● Given entries:
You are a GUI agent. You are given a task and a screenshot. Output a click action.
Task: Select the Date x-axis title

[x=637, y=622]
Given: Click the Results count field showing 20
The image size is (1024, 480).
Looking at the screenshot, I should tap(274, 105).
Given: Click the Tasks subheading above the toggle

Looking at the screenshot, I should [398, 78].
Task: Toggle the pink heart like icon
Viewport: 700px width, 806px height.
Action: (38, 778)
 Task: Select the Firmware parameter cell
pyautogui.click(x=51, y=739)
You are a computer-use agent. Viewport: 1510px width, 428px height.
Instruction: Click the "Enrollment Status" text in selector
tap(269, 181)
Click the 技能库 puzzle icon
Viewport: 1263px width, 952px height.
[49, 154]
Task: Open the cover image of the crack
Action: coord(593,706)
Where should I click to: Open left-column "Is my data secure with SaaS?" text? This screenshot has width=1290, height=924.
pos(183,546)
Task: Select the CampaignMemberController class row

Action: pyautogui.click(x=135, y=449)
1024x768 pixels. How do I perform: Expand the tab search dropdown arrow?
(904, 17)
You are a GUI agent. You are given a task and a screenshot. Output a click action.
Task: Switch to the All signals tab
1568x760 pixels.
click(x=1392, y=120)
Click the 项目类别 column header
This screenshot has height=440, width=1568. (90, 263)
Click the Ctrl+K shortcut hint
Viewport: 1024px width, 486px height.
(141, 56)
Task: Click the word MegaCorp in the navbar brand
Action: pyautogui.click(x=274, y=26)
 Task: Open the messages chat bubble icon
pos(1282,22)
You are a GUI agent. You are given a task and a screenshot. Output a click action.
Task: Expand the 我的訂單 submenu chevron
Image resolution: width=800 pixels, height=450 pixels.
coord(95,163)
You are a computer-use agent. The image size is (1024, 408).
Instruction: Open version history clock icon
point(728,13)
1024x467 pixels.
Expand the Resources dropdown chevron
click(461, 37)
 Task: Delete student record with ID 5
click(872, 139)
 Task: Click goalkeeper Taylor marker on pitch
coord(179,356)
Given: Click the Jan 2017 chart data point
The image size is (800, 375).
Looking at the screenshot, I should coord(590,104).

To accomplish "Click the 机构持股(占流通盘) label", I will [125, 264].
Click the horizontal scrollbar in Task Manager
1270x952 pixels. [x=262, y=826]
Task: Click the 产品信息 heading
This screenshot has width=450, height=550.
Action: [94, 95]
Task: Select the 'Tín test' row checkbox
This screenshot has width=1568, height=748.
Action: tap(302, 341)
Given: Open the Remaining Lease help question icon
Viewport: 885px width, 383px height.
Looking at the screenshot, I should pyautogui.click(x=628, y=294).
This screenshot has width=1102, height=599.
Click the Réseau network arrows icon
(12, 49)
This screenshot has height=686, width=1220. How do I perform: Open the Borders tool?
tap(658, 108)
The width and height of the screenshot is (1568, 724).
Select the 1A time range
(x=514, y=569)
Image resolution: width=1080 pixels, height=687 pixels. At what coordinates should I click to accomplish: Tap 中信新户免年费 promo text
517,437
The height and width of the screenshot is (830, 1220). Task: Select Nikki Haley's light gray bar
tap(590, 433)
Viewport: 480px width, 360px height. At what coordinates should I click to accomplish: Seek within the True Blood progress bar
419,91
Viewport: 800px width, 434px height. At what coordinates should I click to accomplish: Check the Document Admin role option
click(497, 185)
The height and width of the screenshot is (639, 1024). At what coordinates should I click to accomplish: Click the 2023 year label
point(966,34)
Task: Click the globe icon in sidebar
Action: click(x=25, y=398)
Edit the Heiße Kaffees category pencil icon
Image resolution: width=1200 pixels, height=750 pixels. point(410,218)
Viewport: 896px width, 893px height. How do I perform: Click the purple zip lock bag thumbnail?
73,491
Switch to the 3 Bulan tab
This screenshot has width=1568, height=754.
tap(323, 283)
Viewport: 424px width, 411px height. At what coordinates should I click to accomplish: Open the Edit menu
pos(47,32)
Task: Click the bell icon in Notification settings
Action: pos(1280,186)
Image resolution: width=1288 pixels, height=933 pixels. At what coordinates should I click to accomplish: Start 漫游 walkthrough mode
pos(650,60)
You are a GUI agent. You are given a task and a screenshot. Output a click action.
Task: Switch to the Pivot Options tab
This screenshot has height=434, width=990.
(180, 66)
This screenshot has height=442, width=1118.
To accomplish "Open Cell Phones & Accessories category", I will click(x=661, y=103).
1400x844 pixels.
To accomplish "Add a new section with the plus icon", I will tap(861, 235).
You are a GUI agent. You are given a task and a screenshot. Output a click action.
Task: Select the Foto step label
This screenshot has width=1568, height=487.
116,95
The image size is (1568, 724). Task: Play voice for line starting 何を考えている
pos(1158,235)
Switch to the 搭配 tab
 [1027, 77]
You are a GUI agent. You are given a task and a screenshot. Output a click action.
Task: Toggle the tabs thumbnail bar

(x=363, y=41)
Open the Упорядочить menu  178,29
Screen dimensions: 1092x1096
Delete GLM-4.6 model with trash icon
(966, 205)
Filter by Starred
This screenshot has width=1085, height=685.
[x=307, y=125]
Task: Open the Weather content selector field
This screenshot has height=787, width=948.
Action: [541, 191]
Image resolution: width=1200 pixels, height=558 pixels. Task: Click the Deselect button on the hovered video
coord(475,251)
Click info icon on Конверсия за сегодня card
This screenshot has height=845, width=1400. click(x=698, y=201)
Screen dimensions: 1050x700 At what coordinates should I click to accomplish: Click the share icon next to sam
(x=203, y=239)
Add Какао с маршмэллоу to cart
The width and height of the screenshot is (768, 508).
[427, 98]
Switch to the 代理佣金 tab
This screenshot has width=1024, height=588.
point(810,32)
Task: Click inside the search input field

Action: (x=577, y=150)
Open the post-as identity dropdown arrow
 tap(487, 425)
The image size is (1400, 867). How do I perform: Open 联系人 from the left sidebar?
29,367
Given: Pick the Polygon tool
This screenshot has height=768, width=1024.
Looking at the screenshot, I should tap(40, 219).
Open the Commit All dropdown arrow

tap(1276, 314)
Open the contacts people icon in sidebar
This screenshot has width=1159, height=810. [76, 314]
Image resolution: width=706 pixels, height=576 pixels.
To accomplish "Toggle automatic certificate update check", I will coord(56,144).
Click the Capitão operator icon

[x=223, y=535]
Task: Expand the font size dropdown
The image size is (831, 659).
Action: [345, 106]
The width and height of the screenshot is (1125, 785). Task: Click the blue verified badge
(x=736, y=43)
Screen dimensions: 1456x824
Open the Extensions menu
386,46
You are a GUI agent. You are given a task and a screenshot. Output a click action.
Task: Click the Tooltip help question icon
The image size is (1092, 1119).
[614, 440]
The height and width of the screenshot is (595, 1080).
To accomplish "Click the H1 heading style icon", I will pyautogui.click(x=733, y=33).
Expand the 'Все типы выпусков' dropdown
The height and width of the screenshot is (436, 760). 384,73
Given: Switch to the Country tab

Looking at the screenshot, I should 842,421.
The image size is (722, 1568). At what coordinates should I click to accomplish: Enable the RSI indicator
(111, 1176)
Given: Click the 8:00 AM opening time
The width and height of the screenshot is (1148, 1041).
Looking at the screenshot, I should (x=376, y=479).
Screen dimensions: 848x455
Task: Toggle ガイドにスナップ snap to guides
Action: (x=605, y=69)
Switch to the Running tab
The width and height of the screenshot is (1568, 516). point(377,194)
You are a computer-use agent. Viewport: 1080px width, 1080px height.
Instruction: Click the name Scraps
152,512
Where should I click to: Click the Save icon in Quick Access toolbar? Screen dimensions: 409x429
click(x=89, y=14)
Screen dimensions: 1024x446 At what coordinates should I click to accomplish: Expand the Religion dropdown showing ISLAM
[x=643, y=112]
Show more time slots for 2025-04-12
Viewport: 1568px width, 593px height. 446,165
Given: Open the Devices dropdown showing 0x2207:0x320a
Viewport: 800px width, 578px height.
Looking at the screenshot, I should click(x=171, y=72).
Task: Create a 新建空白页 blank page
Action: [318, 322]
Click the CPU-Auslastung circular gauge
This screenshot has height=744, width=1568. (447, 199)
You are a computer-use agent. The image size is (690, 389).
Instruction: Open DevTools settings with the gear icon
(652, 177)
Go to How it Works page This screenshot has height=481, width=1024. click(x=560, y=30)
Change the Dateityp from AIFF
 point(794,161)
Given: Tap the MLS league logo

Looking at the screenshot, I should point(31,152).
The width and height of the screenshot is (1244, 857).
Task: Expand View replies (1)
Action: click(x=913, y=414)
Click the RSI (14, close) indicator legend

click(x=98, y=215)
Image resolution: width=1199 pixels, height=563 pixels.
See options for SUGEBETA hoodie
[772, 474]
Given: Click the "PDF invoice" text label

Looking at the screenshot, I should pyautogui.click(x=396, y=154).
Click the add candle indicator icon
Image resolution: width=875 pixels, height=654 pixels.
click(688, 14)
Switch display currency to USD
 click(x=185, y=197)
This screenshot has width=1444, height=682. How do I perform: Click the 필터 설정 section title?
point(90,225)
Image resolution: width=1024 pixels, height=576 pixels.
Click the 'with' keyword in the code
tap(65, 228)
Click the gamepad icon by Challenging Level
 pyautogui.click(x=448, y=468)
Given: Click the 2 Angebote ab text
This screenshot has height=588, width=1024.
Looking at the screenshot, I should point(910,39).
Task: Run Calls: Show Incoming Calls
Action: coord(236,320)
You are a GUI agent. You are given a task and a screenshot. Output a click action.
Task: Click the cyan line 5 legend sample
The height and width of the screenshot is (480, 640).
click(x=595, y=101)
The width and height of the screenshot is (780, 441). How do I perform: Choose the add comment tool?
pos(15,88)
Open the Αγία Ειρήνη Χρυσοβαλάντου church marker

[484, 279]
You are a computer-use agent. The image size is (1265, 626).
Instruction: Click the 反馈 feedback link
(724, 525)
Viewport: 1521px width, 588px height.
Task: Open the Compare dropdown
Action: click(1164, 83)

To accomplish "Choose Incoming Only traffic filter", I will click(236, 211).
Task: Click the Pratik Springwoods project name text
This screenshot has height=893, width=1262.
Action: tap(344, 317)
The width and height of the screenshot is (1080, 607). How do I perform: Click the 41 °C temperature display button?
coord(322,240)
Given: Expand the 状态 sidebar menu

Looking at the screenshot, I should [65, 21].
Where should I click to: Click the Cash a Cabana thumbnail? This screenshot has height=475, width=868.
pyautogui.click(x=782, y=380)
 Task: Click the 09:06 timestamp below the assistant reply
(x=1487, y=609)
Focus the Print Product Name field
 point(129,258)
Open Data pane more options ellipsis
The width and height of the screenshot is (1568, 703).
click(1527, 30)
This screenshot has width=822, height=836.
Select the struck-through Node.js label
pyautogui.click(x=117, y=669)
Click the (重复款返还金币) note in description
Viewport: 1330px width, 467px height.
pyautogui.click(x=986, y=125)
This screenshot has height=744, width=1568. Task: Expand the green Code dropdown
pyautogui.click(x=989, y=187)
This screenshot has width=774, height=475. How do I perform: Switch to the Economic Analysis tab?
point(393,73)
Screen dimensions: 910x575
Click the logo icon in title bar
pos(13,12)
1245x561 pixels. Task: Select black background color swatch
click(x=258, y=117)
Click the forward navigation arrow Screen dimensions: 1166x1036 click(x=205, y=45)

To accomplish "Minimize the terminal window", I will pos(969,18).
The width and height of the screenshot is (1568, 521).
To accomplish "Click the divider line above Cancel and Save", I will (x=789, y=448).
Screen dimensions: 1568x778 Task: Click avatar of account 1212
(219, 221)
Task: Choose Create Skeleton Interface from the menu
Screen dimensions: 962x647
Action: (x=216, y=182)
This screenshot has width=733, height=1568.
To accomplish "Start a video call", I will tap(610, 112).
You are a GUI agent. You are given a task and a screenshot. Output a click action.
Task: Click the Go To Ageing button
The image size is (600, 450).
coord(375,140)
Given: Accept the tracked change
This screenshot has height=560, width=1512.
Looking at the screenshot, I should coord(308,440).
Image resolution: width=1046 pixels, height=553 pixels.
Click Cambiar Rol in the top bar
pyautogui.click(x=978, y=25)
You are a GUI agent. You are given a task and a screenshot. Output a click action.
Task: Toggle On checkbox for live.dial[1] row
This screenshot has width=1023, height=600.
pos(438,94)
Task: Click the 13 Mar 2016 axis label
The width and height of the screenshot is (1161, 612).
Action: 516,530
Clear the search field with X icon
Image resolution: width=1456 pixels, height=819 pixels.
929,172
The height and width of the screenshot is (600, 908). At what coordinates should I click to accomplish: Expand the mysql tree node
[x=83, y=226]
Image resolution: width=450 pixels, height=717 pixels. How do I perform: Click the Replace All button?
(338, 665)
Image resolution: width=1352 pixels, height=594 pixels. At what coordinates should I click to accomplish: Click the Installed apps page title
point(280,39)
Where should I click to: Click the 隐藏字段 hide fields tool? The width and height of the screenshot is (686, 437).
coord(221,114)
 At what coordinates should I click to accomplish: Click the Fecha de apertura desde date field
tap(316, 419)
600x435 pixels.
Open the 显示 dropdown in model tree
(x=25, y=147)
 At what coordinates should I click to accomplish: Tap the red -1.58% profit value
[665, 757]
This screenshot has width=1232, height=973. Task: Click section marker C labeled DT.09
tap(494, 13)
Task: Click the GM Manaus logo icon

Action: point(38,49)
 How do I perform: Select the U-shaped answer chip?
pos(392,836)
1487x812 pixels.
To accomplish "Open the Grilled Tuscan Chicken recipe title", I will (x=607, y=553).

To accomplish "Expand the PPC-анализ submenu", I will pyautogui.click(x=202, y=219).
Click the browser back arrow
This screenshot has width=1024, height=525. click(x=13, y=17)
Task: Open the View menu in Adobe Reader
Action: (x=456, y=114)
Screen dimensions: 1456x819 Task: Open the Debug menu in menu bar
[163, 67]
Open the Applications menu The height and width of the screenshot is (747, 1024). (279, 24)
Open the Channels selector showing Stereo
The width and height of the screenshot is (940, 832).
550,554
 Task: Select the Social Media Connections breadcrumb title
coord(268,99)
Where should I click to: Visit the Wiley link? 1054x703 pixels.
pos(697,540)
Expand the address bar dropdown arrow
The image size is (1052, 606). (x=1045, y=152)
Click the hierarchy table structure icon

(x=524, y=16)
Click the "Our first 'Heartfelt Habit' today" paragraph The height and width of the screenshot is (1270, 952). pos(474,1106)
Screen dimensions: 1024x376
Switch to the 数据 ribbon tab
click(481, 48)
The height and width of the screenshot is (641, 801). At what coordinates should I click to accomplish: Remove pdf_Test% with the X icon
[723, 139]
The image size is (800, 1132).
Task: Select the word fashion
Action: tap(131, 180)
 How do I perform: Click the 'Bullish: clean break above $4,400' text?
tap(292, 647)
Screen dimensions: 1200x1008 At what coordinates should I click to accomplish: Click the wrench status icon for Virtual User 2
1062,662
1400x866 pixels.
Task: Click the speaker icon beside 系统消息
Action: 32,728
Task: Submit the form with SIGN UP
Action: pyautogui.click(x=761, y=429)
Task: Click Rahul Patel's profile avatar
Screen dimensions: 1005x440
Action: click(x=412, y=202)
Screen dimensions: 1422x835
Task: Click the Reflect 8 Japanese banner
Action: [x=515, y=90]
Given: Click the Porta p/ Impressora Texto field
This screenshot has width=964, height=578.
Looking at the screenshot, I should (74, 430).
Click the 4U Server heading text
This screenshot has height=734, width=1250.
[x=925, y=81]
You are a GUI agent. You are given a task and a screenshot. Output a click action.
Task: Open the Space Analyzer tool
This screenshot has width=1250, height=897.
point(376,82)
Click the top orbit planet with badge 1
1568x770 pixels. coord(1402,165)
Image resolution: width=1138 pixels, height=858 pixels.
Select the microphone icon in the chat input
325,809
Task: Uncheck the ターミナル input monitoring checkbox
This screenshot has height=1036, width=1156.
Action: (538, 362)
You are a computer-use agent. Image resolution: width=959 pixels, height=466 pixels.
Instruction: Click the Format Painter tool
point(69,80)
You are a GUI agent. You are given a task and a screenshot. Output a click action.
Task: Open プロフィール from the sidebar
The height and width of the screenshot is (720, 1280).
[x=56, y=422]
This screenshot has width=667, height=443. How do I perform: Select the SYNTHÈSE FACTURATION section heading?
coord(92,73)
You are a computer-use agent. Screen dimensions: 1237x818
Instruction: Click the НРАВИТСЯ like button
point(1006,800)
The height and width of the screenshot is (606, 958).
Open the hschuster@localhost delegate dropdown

● Work required: Your answer should be every line above that contains the word "submenu".

● Response to this exercise:
Task: Expand the 我的訂單 submenu chevron
To accomplish "Expand the PPC-анализ submenu", I will pyautogui.click(x=202, y=219).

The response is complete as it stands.